- _What is asked_: How many lines in the listing below contain the string "Open"? Case counts. Reply with the number alone.

+++ Extracted entries

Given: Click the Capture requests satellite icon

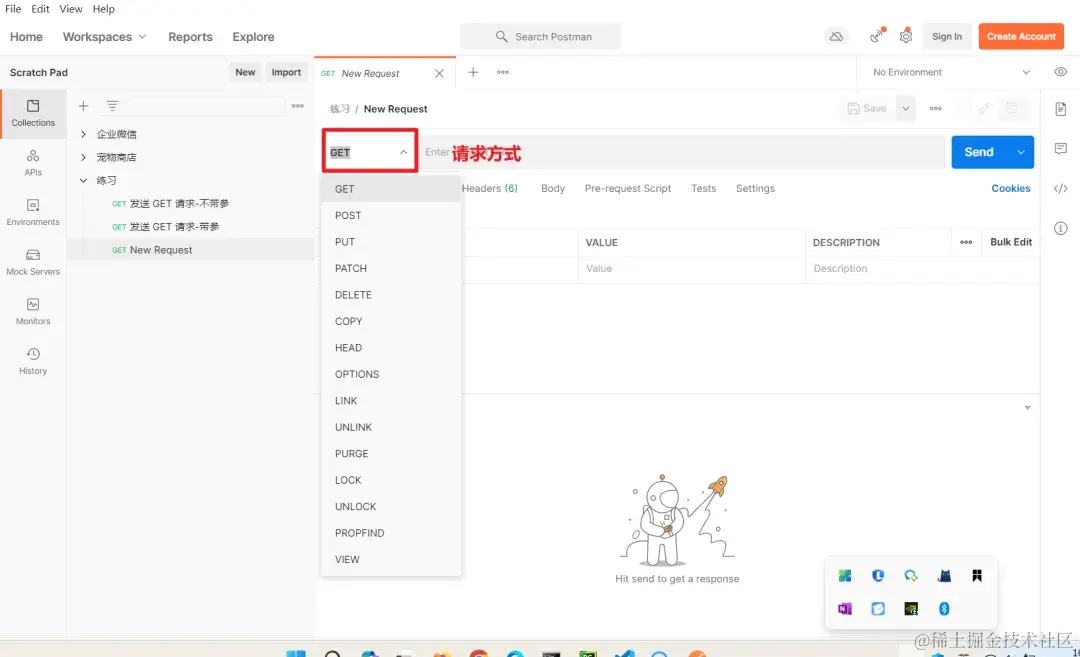Looking at the screenshot, I should click(x=876, y=36).
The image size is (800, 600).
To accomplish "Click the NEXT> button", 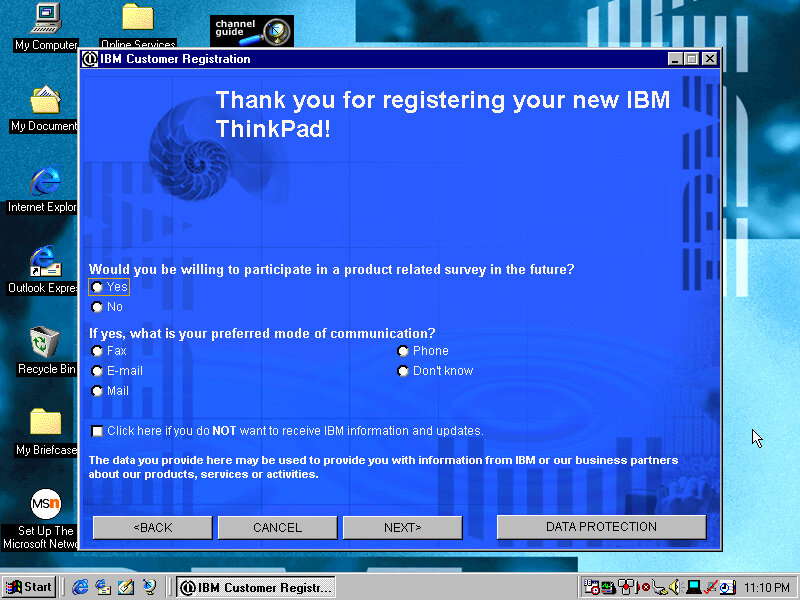I will point(402,527).
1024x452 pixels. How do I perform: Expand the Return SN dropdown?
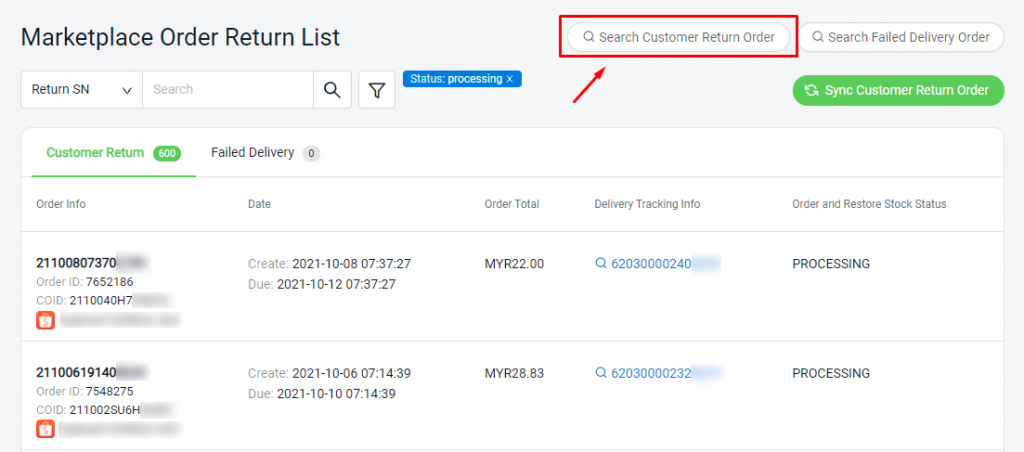pyautogui.click(x=82, y=90)
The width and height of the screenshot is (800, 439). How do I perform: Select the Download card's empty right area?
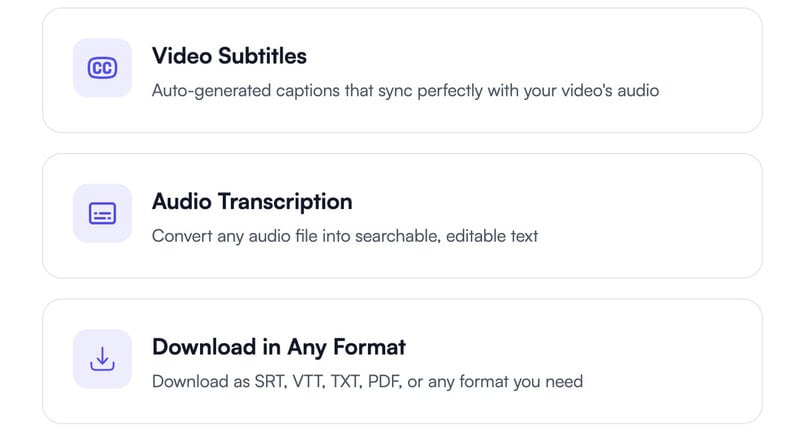(x=673, y=361)
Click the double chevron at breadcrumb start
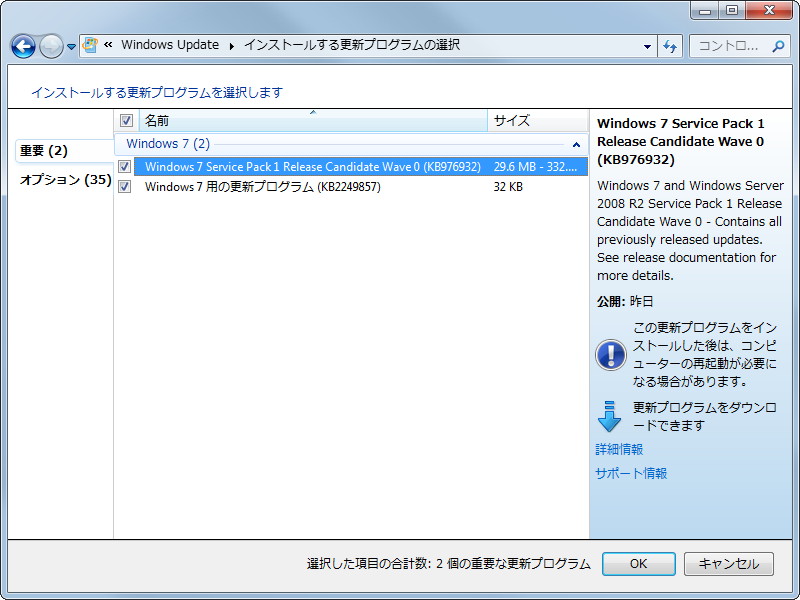This screenshot has height=600, width=800. [109, 45]
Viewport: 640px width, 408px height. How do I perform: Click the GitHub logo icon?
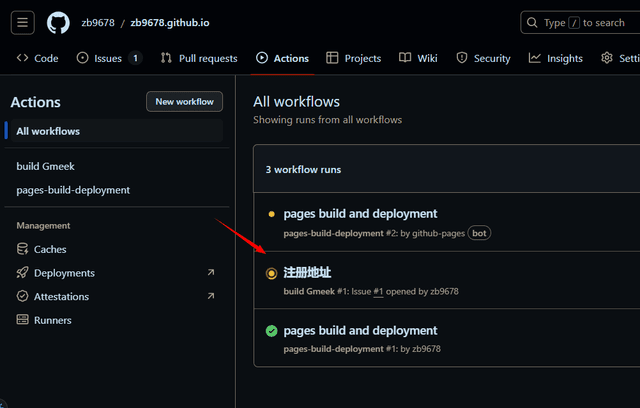[58, 22]
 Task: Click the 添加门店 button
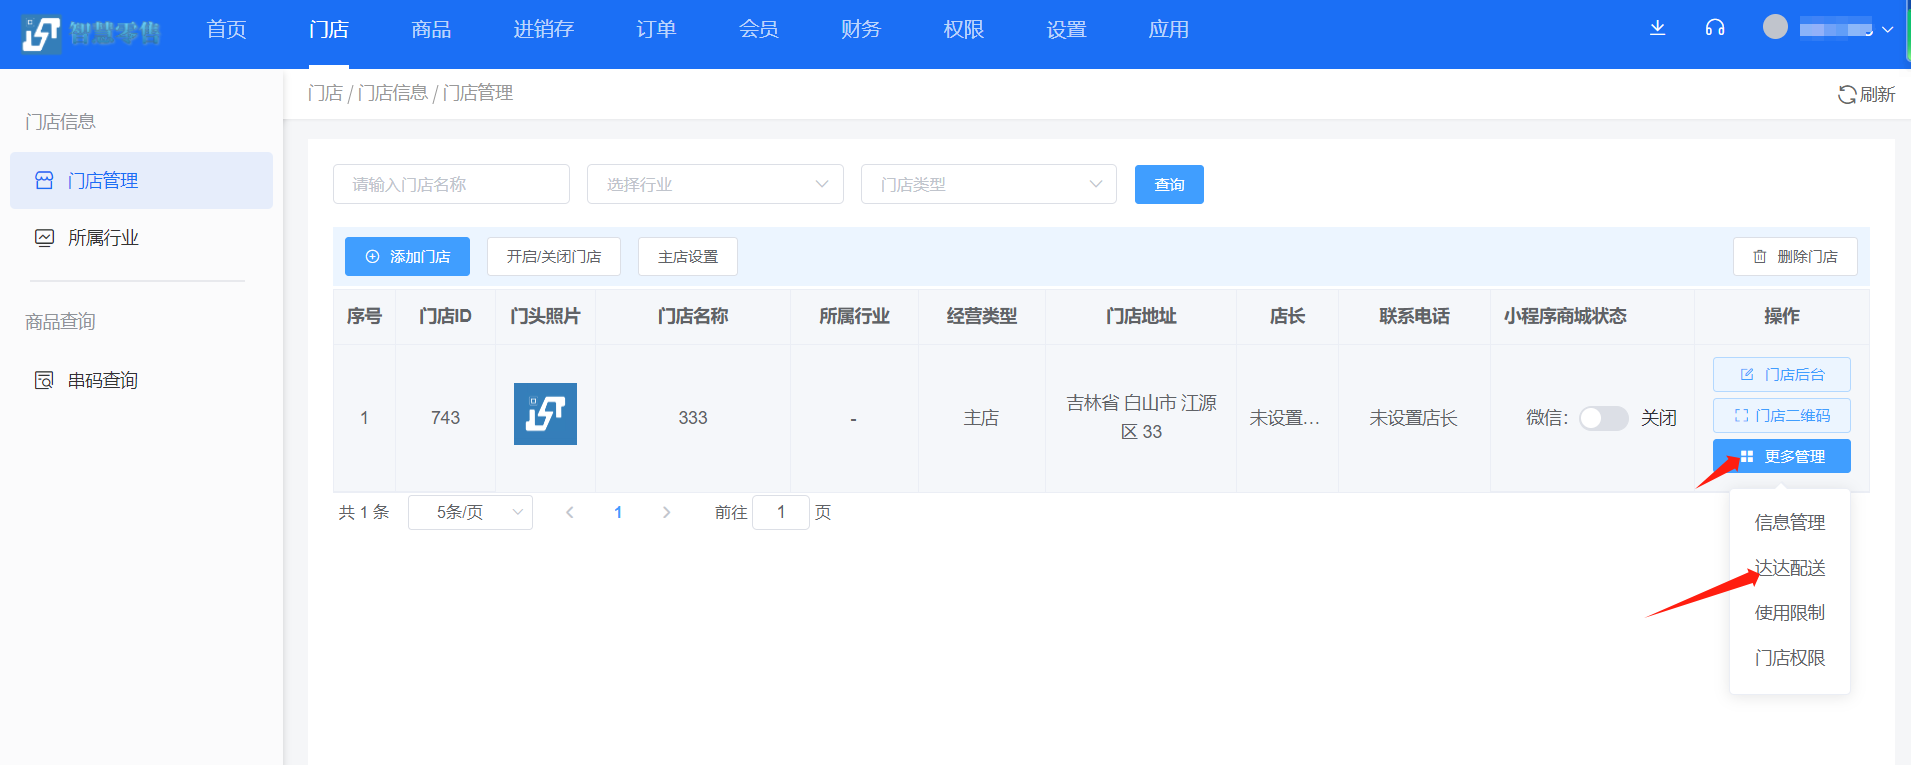click(x=407, y=257)
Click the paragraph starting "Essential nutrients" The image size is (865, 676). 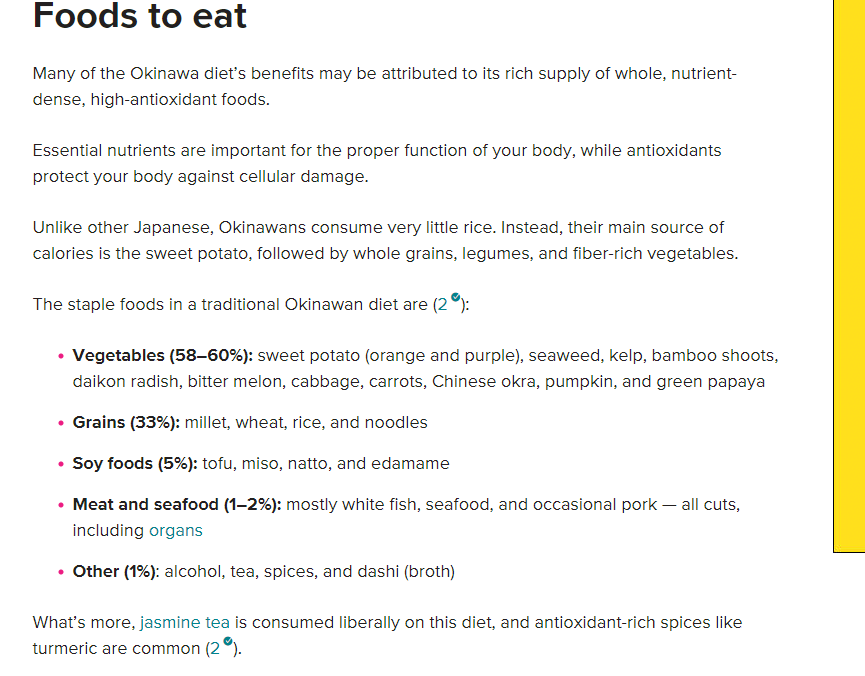click(377, 163)
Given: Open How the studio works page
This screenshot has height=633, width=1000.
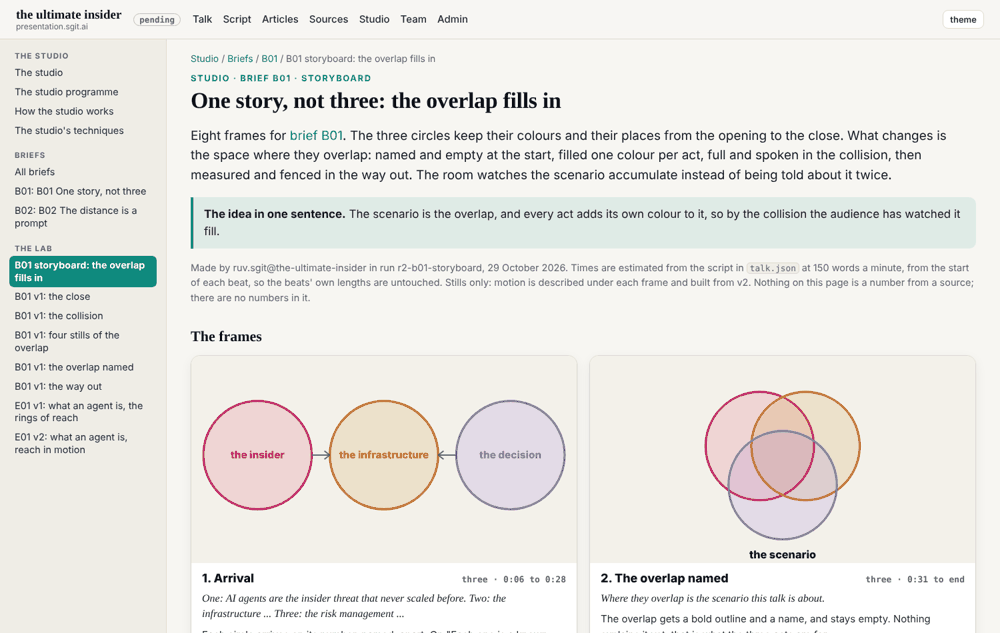Looking at the screenshot, I should 64,111.
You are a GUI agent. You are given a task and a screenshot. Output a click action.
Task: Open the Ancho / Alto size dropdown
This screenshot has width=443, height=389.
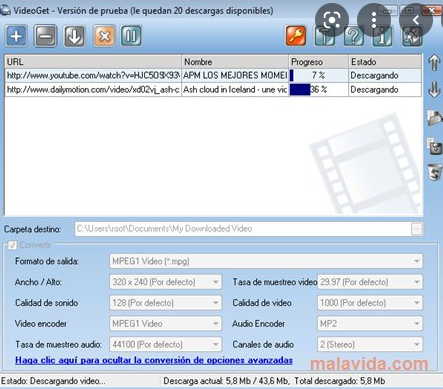pyautogui.click(x=165, y=282)
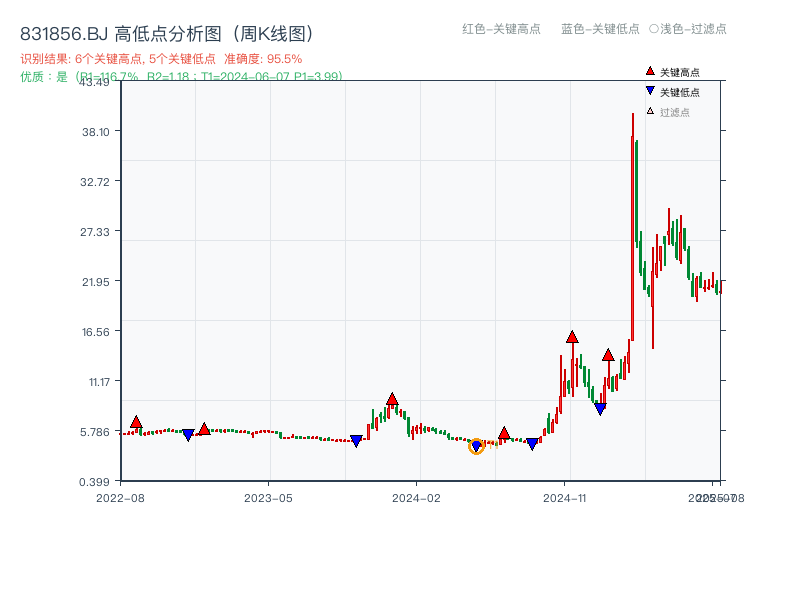Click the orange highlighted circle on the chart
This screenshot has width=800, height=600.
pyautogui.click(x=477, y=448)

++++++

- _Answer to the task_: 2